What this task involves: Could you copy the records below exactly, keeping none of the images?

Exercise inputs:
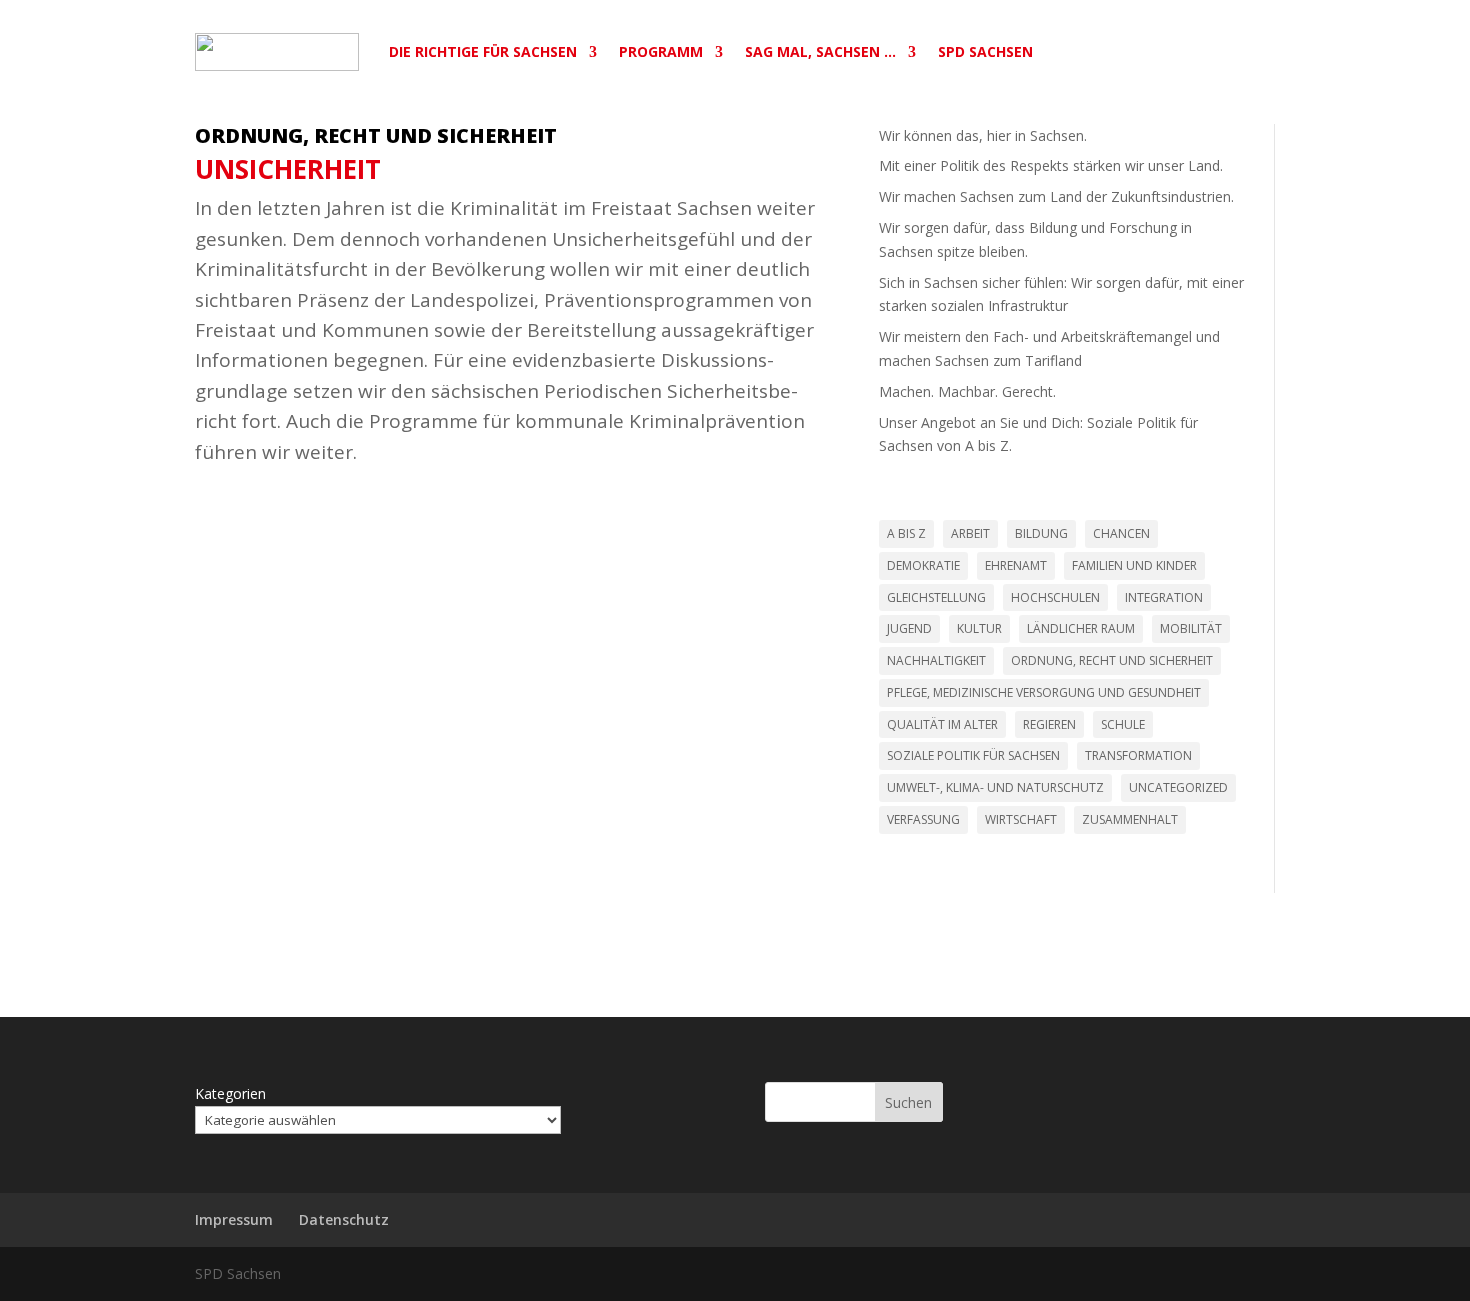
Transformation (1138, 755)
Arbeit (970, 533)
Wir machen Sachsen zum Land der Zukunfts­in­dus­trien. (1056, 196)
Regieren (1049, 724)
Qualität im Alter (942, 724)
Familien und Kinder (1134, 565)
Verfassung (923, 819)
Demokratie (923, 565)
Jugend (909, 628)
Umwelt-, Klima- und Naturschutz (995, 787)
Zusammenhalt (1130, 819)
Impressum (234, 1219)
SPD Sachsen (985, 51)
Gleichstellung (936, 597)
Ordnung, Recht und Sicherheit (376, 135)
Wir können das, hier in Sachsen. (983, 135)
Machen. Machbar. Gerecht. (967, 391)
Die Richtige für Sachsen (483, 51)
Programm (661, 51)
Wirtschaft (1021, 819)
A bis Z (906, 533)
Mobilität (1191, 628)
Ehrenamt (1016, 565)
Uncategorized (1178, 787)
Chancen (1121, 533)
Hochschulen (1055, 597)
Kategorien (230, 1093)
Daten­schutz (344, 1219)
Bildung (1041, 533)
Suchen (908, 1102)
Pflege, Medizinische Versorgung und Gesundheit (1044, 692)
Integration (1164, 597)
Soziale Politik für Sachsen (973, 755)
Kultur (979, 628)
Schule (1123, 724)
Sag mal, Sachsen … (820, 51)
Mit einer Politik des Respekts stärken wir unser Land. (1051, 165)
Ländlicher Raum (1081, 628)
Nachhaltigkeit (936, 660)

Output of the task:
Transformation (1138, 755)
Arbeit (970, 533)
Wir machen Sachsen zum Land der Zukunfts­in­dus­trien. (1056, 196)
Regieren (1049, 724)
Qualität im Alter (942, 724)
Familien und Kinder (1134, 565)
Verfassung (923, 819)
Demokratie (923, 565)
Jugend (909, 628)
Umwelt-, Klima- und Naturschutz (995, 787)
Zusammenhalt (1130, 819)
Impressum (234, 1219)
SPD Sachsen (985, 51)
Gleichstellung (936, 597)
Ordnung, Recht und Sicherheit (376, 135)
Wir können das, hier in Sachsen. (983, 135)
Machen. Machbar. Gerecht. (967, 391)
Die Richtige für Sachsen (483, 51)
Programm (661, 51)
Wirtschaft (1021, 819)
A bis Z (906, 533)
Mobilität (1191, 628)
Ehrenamt (1016, 565)
Uncategorized (1178, 787)
Chancen (1121, 533)
Hochschulen (1055, 597)
Kategorien (230, 1093)
Daten­schutz (344, 1219)
Bildung (1041, 533)
Suchen (908, 1102)
Pflege, Medizinische Versorgung und Gesundheit (1044, 692)
Integration (1164, 597)
Soziale Politik für Sachsen (973, 755)
Kultur (979, 628)
Schule (1123, 724)
Sag mal, Sachsen … (820, 51)
Mit einer Politik des Respekts stärken wir unser Land. (1051, 165)
Ländlicher Raum (1081, 628)
Nachhaltigkeit (936, 660)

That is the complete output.